3. St. Petersburg State Academy of Art and Industry is named after A. L. Stieglitz.
It was built in the 1870s with money from Alexander von Stieglitz, a major philanthropist of the day. He founded an art school in the building. Over the years, an amazing collection of works of art has gathered here, bought at European auctions and donated by Russian aristocrats, diplomats, and industrialists. But the interior architecture and decor of the building itself deserve no less attention.
4. Catherine Palace.
This royal summer residence outside of St. Petersburg is certainly one of the most beautiful places associated with the Romanov House. With a beautiful exterior, it is no less magnificent inside: its formal interiors are gleaming with gilding, and the walls are lined with Chinese and Lyon silk.
5. Mariinsky Theatre.
In tsarist times, the Mariinsky Theatre, the theatrical and ballet "showcase" of St. Petersburg, was the main meeting place for the nobility and the imperial family. This magnificent building has undergone many changes in appearance, but to this day the main stage of the "Mariinsky" remains the epitome of imperial chic.
6. Shuvalov Palace.
This palace, another of the most beautiful buildings in St. Petersburg, was built on the banks of the Fontanka River at the end of the reign of Catherine II. The palace quickly gained a reputation as a place popular with high society. At present, it is the historical center of the city, but when it was built, the Shuvalov Palace stood on the outskirts: Fontanka was then the edge of St. Petersburg.

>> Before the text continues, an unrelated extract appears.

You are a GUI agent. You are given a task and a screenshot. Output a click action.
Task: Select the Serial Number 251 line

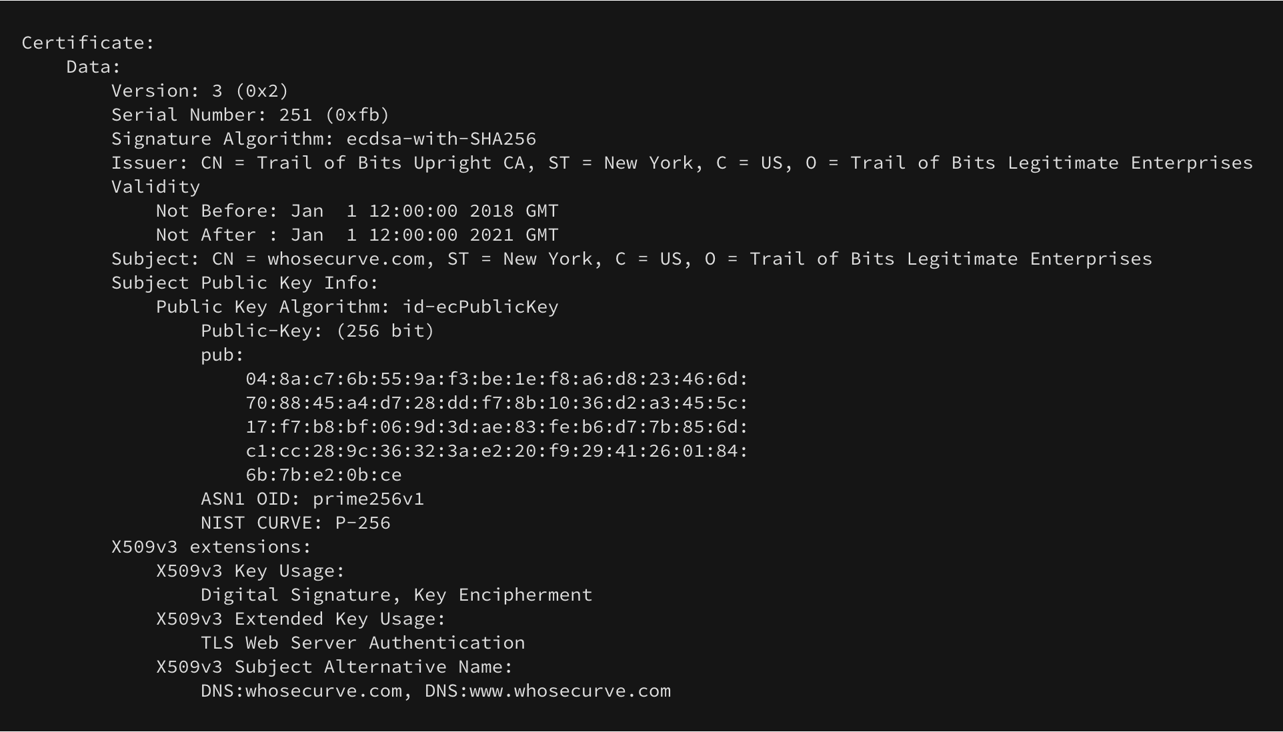coord(250,115)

7. Russian National Library in St. Petersburg.
One of the largest libraries in the world, it was the first national library in Russia. Initially, its task was to keep copies of all books published in Russian (both in Russia and abroad), as well as books about Russia in foreign languages.
The main building of the Hermitage, the famous Winter Palace, was the main residence of Russian monarchs for several centuries. Thus, its 1084 rooms are of particular splendor.
9. Great Peterhof Palace.
This luxurious palace was designed by the Italian architect Bartolomeo Rastrelli, the favorite architect of Empress Elizabeth Petrovna and the inspiration behind the Winter Palace. Over the course of several centuries, the summer residence has undergone a number of alterations (according to the prevailing architectural fashion has been), so the interiors show different imprints of different styles and tastes.
10. St. Isaac's Cathedral.
At the time of its construction, St. Isaac's Cathedral was the most expensive church in Europe (only 100 kg of gold was used for its domes) and was expected to become "the most important place of worship for Orthodox Christians in the empire."